TASK REQUIREMENTS: Every line from the one containing "Screen dimensions: 898x768" through the last line below should be reproduced exactly; please include nothing else.

DATA SUPPLIED:

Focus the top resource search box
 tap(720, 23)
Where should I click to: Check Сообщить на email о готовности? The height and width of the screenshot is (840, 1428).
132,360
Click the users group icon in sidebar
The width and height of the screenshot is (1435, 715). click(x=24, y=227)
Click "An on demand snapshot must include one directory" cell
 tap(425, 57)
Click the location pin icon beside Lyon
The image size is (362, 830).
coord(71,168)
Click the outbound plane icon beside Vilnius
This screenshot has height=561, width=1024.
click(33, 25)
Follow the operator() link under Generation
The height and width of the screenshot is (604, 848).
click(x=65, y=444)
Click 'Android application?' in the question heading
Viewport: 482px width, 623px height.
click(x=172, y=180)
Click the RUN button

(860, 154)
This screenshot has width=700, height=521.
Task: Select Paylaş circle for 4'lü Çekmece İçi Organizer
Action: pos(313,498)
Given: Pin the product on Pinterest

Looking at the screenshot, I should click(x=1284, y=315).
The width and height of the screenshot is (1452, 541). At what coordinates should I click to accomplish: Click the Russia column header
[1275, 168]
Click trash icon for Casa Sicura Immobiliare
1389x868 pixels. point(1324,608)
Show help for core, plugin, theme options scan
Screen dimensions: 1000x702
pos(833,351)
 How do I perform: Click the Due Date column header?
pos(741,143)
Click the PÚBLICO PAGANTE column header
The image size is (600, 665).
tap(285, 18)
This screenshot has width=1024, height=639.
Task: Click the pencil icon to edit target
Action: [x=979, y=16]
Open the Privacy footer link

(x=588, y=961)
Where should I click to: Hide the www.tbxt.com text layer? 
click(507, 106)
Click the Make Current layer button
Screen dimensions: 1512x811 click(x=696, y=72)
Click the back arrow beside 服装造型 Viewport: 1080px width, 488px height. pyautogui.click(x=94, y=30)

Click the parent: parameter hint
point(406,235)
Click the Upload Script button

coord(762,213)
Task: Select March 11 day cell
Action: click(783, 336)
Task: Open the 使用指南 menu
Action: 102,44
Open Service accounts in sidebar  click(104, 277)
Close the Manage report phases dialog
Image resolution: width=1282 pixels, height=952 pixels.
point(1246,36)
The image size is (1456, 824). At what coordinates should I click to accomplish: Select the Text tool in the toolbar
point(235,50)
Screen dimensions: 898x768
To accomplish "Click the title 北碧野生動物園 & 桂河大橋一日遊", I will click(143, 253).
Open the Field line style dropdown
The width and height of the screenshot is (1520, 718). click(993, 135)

WRITTEN ANSWER:
Screen dimensions: 898x768
To accomplish "Click the title 北碧野生動物園 & 桂河大橋一日遊", I will click(143, 253).
Open the Field line style dropdown
The width and height of the screenshot is (1520, 718). click(993, 135)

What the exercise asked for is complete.